Immunostaining and statistical analysis of tMCAO brain sections. Ly6G⁺ staining, n = 3; CD3⁺ staining, Ackr3^fl/fl: n = 4, Ackr3^−/−: n = 3; GFPA⁺ staining representing activated astrocytes, n = 3; IBA⁺ staining, n = 3. Plotted: mean ± S.D.; statistics: one-way ANOVA, 95% confidence interval.

Fig. 9. Activation of ACKR3 inhibits platelet activation, thrombus formation, and myocardial injury following I/R.

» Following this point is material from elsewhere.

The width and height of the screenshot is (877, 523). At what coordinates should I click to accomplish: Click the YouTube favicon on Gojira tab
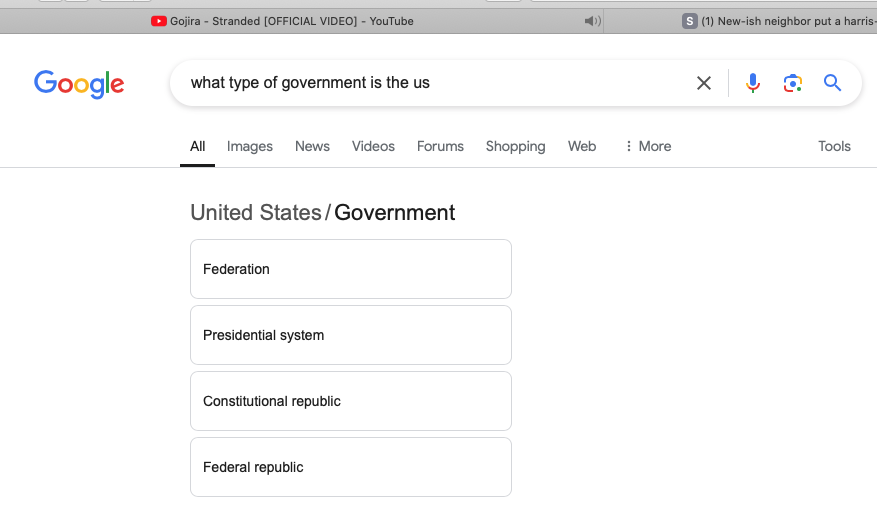pyautogui.click(x=159, y=21)
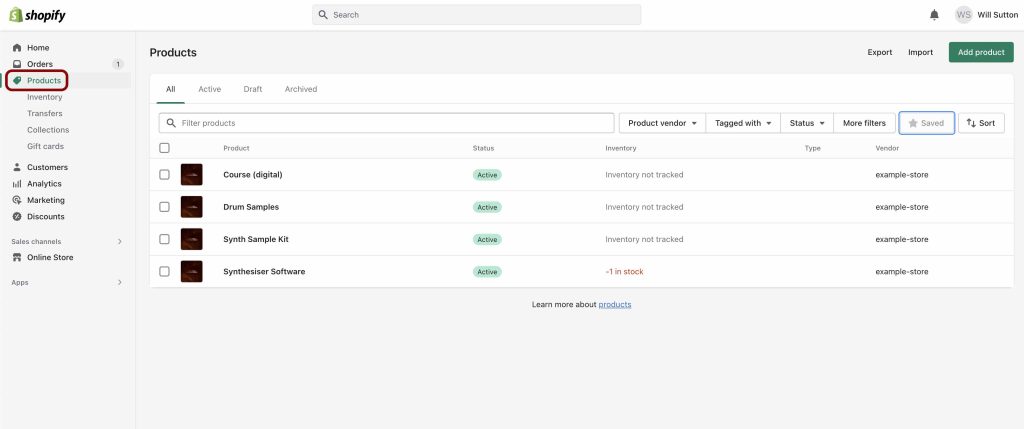Select the Customers sidebar icon
The width and height of the screenshot is (1024, 429).
click(17, 167)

a Upper left: Statistical analysis of platelet P-selectin (CD62P) flow cytometry signals after treatment with ACKR3 agonists (100 µM). ADP: n = 7; CRP: n = 5; Plotted: mean ± S.E.M.; statistics: one-way ANOVA; 95% confidence interval. Upper right/lower row: Dose–response curves of P-selectin expression after treatment with ACKR3 agonists acquired by flow cytometry. b Impedance platelet aggregometry measurements of treated human blood. Control: n = 5; 100 µM VUF11207: n = 3; 100 µM C10: n = 5; control substance 100 µM C46: n = 5; Plotted: mean ± S.E.M.; statistics: Student’s t test, 95% confidence interval. c Representative images of flow chamber experiments conducted with human blood (1000 s^-1 on collagen, scale bar = 100 µm) and statistical analysis of ACKR3 agonists effects upon thrombus area [%]. Control: n = 9; 100 µM VUF11207: n = 17; 100 µM C10: n = 14; 100 µM C46: n = 16; Plotted: mean ± S.E.M.; statistics: one-way ANOVA, 95% confidence interval. d Representative images of thrombus formation and analysis of thrombus area [px²] within the left carotid artery after 5 min ligature of C57BL/6 J treated with ACKR3 agonist, n = 5; Plotted: mean ± S.E.M.; statistics: Student’s t test. 95% confidence interval. e Flow cytometry measurements of murine platelets treated with ACKR3 agonist (100 µM C10; vehicle control: 1% DMSO), n = 10; Plotted: mean ± S.E.M.; statistics: Student’s t test, 95% confidence interval. f Representative images of flow chamber experiments conducted with murine whole blood (1000 s^-1 on collagen; scale bar=100 µm) and statistical analysis of 100 µM C10 effects upon thrombus area [%]. Ackr3^fl/fl: n = 11; Ackr3^−/−: n = 10; 100 µM C10: n = 4; Plotted: mean ± S.E.M.; statistics: Student’s t test, 95% confidence interval. g Effect of VUF11207 (300 µg) treatment on Ackr3^fl/fl and Ackr3^−/− upon I/R of the heart with statistical analysis. Ackr3^fl/fl control: n = 8; Ackr3^fl/fl Agonist: n = 7; Ackr3^−/− control: n = 5; Ackr3^−/− Agonist: n = 6; Plotted: mean ± S.D.; statistics: Student’s t test, 95% confidence interval. h, i HE staining and statistical analysis of the infarct area h Ackr3^fl/fl control: n = 8; Ackr3^fl/fl Agonist: n = 7; i Ackr3^−/− control: n = 5; Ackr3^−/− Agonist: n = 5.